As you can see, every @tool definition has to be complemented by a description of what such tool does. To let your LLM use it, simply add it when creating Chat:

chat = Chat('./model.gguf', tools=[circle_area])

Quaynor then figures out the right tool calling format, inspects the names and types of the parameters, and configures the sampler.

Naturally, more tools can be defined and the model can chain the calls for them:

import os
from pathlib import Path
from quaynor import Chat, tool

@tool(description="Gets path of the current directory")
def get_current_dir() -> str:
    return os.getcwd()

@tool(description="Lists files in the given directory", params={"path": "a relative or absolute path to a directory"})  
def list_files(path: str) -> str:
    files = [f.name for f in Path(path).iterdir() if f.is_file()]
    return f"Files: {', '.join(files)}"

@tool(description="Gets the size of a file in bytes")
def get_file_size(filepath: str) -> str:
    size = Path(filepath).stat().st_size
    return f"File size: {size} bytes"

chat = Chat('./model.gguf', tools=[get_current_dir, list_files, get_file_size])
response = chat.ask('What is the biggest file in my current directory?').completed()
print(response) # The largest file in your current directory is `model.gguf`.

Providing parameter descriptions

When a tool call is declared, information about the description, the types and the parameters is provided to the model, so it knows it can use it. Crucially, also parameter names are provided.

If those are not enough, you can decide to provide additional information by the params parameter:

from quaynor import tool
@tool(
    description="Given a longitude and latitude, gets the current temperature.",
    params={
        "lon": "Longitude - that is the vertical one!",
        "lat": "Latitude - that is the horizontal one!"
    }
)
def get_current_temperature(lon: str, lat: str) -> str:
    ...

These will be then appended to the information provided to model, so it can better navigate itself when using the tool.

Pre-packaged tools

We ship Quaynor with two packaged-in tools, which are general enough for mutliple use-cases - monty Python interpreter and bashkit Bash interpreter. Both of them should serve similar purpose - to give your small LLM a better chance to answer questions requiring precise reasoning or some kind of computation, possibly on a big context.

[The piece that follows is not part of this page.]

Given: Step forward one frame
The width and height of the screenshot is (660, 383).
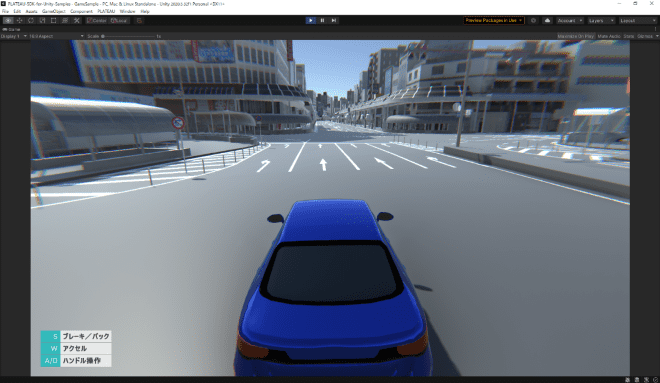Looking at the screenshot, I should 334,20.
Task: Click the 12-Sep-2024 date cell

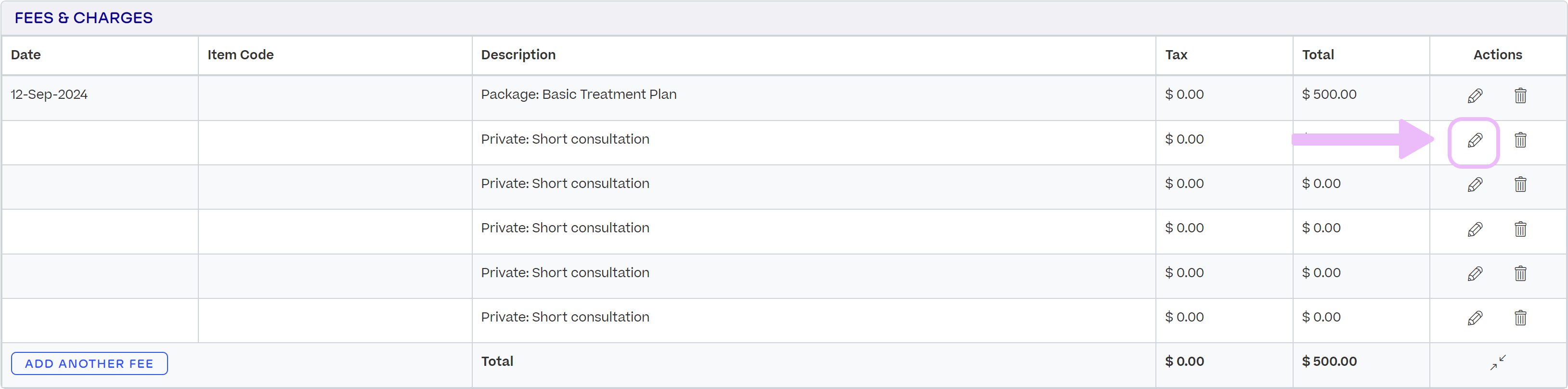Action: tap(49, 94)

The usage is straightforward. Start with importing either python_tool or bash_tool from quaynor.

from quaynor import python_tool, bash_tool

chat = Chat('./model.gguf', tools=[python_tool(), bash_tool()])

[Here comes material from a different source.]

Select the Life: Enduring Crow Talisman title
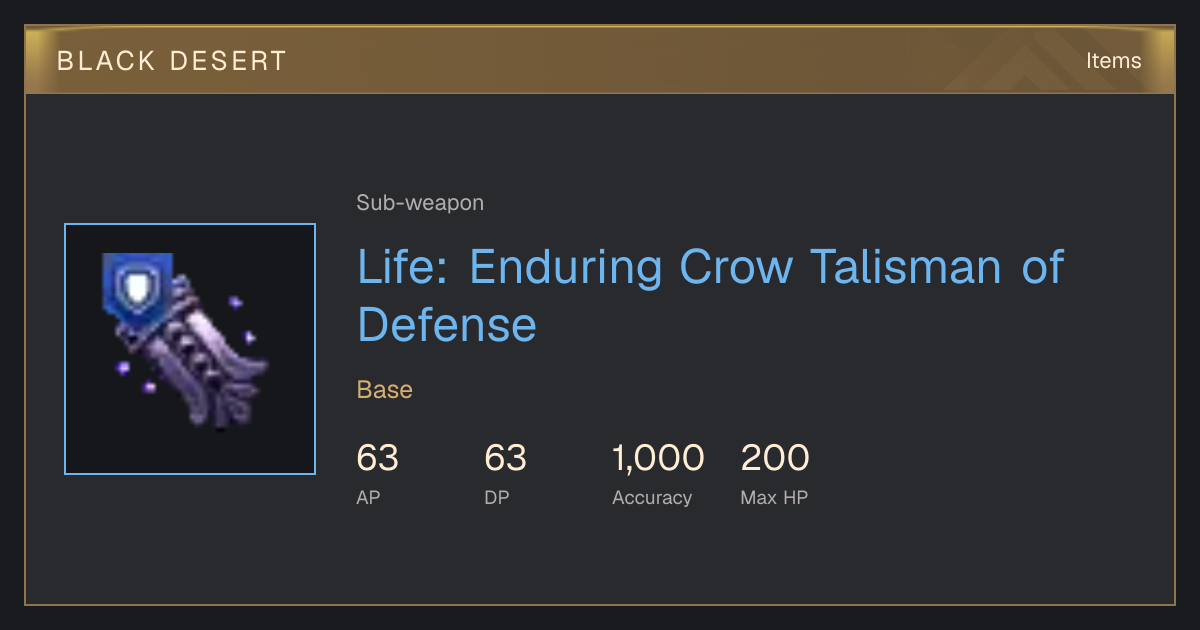The height and width of the screenshot is (630, 1200). click(x=710, y=296)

Lastly, keep in mind that for most use-cases it is reasonable to constraint the tools with some limits regarding memory and computation time, so that you don't end up executing infinite loop code. To solve this, python_tool provides max_duration, max_memory and max_recursion_depth and bash_tool provides max_commands.

Tool calling and the context

As with everything made to improve response quality, using tool calls fills up the context faster than simply chatting with an LLM. So be aware that you might need to use a larger context size than expected when using tools.